Day: December 10, 2011

Saturday, 10 December 2011

09:22 – Well, this latest summit was widely considered to be the last chance to save the EU and the euro. Instead of concentrating on the immediate crisis and coming up with measures to address it, the participants focused on how to avoid future crises, doing essentially nothing to deal with the current mess. They fooled no one, nor was their attempt to make the UK the scapegoat successful.

Nor was there any sign of their so-called “big bazooka”. I was about to say “stupidly-named big bazooka”, but in fact it’s well-named when you think about it. Ordinarily in a situation like this, people talk about bringing out “the artillery”, crew-served weapons that fire large and effective charges. A bazooka was a personal weapon that fired a small and usually ineffective charge, which makes the comparison exact with what the EU had done to date. They’ve essentially lined up to piss on a 5-alarm fire, and nothing decided at this most recent summit changes that.


One of the reasons we redesigned the latest batch of chemistry kits was to allow them to fit into a USPS priority mail large regional-rate box rather than the priority mail large flat-rate box we’d been using. The large regional-rate box is just enough smaller than the large flat-rate box that the earlier version of the kit wouldn’t fit.

The upside to the change is that we expected it to reduce shipping costs. The large flat-rate box costs $14.95 to ship anywhere in the US, including Alaska and Hawaii. The large regional-rate box costs anything from $5.81 to $14.62, depending on the destination.

So, yesterday I drove out to the post office to mail the first batch of the kits in regional-rate boxes. When I got to the counter, the guy told me that the USPS didn’t offer counter service for regional-rate boxes. He could still ship them, but he’d have to charge me standard priority mail rates according to the weights and destinations of the boxes. If I wanted the regional-rate postage rates, I had to generate the label on-line with postage. Crap. I’d never been able to get the USPS Click-N-Ship web site to produce a label. When I tried to produce a test label, the site just went into an endless loop.

After he weighed the boxes and told me the postage cost for each, I told him I didn’t have any alternative, so to go ahead and ship them. The postage costs were all over the place, but all were higher than they would have been for regional-rate. For example, one box going to Pennsylvania would have been $6.88 under regional-rate postage but ended up costing $10.95 under standard priority mail rates. Another, going to New Jersey, would have been $8.06 regional rate, but cost $12.40 at standard PM rates. Another, going to New Hampshire, would have been $10.51 regional rate, but ended up costing $17.45, which is actually more than the large flat-rate box would have cost. And so on.

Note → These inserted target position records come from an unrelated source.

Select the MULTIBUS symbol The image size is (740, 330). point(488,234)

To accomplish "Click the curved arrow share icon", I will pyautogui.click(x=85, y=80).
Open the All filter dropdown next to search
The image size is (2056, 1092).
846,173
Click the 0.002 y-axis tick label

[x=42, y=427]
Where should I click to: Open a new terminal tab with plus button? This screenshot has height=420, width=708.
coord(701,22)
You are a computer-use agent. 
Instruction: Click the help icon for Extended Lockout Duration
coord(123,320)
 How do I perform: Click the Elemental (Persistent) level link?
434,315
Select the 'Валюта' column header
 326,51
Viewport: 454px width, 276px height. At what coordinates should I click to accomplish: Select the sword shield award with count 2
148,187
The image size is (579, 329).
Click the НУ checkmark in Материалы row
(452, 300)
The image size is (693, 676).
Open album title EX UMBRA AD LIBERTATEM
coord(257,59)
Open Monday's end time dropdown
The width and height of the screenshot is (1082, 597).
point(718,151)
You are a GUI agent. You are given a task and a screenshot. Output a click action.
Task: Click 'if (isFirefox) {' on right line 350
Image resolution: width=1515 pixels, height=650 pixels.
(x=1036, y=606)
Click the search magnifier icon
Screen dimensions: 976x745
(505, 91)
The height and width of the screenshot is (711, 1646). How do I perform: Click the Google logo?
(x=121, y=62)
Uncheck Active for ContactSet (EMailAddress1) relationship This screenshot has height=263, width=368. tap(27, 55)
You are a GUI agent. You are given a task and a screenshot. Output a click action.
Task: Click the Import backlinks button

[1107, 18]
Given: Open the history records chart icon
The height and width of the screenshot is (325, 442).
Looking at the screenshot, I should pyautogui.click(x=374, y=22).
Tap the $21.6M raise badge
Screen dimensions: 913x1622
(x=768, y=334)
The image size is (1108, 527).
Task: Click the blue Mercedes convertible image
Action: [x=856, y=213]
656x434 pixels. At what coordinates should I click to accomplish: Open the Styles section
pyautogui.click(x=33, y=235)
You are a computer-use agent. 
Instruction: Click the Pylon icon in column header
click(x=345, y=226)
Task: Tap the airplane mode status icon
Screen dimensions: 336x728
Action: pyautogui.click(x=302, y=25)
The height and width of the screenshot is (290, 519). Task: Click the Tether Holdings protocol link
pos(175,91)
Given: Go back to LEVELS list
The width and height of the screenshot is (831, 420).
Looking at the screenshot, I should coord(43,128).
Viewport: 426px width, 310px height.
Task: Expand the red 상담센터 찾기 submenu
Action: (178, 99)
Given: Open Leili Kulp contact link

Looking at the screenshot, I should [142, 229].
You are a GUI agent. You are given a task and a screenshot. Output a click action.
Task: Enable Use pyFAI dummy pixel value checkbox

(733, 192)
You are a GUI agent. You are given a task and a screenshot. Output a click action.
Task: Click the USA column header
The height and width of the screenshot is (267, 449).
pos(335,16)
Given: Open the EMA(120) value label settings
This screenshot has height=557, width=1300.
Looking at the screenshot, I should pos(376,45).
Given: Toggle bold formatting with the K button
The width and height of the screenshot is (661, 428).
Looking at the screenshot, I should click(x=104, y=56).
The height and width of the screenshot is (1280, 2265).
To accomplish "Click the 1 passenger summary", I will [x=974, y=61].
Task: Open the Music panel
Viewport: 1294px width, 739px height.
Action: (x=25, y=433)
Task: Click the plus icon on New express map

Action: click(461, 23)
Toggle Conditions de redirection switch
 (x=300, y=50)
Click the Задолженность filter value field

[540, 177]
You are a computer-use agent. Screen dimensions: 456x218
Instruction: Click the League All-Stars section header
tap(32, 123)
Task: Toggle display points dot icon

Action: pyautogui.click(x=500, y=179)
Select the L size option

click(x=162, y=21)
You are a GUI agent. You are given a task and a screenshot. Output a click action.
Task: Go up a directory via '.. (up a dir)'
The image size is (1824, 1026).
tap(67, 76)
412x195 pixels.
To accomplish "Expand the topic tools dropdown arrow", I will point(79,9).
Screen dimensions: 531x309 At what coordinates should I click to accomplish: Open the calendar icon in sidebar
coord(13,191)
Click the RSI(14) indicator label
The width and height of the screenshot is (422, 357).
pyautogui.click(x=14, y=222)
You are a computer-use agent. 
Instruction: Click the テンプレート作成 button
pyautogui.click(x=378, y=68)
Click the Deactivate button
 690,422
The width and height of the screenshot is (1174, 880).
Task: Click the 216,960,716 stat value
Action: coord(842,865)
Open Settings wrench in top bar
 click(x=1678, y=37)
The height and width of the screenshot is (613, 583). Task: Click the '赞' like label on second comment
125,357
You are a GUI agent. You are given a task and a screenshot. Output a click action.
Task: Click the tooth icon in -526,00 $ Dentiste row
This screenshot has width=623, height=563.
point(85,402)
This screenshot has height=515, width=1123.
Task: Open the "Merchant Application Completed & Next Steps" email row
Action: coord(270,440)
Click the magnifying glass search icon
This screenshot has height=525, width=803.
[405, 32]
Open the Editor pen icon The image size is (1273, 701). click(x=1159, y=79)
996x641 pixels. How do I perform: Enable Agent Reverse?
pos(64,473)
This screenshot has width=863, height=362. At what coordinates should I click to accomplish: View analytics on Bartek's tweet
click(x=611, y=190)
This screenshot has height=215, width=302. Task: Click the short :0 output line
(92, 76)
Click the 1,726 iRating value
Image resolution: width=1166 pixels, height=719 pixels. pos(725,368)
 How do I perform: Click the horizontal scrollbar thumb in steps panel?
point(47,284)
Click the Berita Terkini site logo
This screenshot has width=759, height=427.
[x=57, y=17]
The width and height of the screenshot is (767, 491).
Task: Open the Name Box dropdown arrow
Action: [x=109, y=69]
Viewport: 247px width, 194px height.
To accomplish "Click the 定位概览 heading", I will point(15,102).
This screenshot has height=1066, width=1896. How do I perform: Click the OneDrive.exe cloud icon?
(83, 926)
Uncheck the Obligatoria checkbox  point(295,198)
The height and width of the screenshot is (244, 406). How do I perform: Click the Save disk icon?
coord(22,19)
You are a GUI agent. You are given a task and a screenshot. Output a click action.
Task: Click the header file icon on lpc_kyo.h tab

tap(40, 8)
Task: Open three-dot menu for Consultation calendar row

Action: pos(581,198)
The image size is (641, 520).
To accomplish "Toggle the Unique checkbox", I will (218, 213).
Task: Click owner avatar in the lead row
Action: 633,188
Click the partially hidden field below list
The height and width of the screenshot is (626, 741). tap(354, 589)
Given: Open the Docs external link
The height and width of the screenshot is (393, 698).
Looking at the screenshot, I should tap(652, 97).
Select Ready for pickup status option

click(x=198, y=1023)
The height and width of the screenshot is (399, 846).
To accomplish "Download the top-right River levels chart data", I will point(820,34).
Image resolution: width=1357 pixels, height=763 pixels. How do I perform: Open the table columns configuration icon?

I drove home fuming, because I’d seen nothing anywhere on the USPS site that mentioned that local post offices don’t accept regional-rate boxes at regional-rate postage rates. So I spent a while looking around the USPS site, and finally found one place where it does mention that. Otherwise, I’d have fired off a nasty email to the Postmaster General. I may do that anyway, because the notice is extremely easy to overlook. Most people who’d used Priority Mail flat-rate boxes would probably assume, as I did, that if the USPS accepted flat-rate boxes at the counter they’d also accept regional-rate boxes.

But the story does have a happy ending. I’ve made my last trip to the post office. While I was on the USPS site, I decided to try once more printing a sample Click-N-Ship label. This time it worked. Apparently, even though I had the latest available Linux version of Adobe Reader installed, it wasn’t compatible with the USPS web site. I got rid of Adobe Reader and just used a native Linux PDF reader, which worked fine.

So, no more carrying boxes out to the post office to ship them. USPS will pick them up at my front door. Printing labels and postage on-line also provides a discount over the rates charged at the counter, even for flat-rate stuff, and they include delivery confirmation for free. It’s a no-brainer to use the on-line service, and I would have been using it all along if I’d been able to get it to work.

With the USPS pushing so hard to get people to buy postage and print labels on-line, I have to wonder if this is part of a larger plan eventually to eliminate local branch offices. When you think about it, there’s not really much need for them, and they are extremely expensive to operate both in terms of staffing and facilities costs. There are all kinds of places that rent PO boxes. You can buy stamps at Costco. A huge percentage of mail volume comes from corporate mailers, who don’t need the services provided by local branches. Closing all of those local branches and firing the staff would go a long way toward putting the USPS on a sound financial footing.


10:47 – The Open/Libre Office standard dictionary never ceases to surprise me with what’s included and what’s not. As I write the biology book, I’ve had to add a large number of pretty common scientific terms to the dictionary, so I’ve gotten used to it. But today I typed the phrase “monocotyledonous or dicotyledonous”, fully expecting to see squiggly red underlines for both words. Nope. Both were already in the standard dictionary.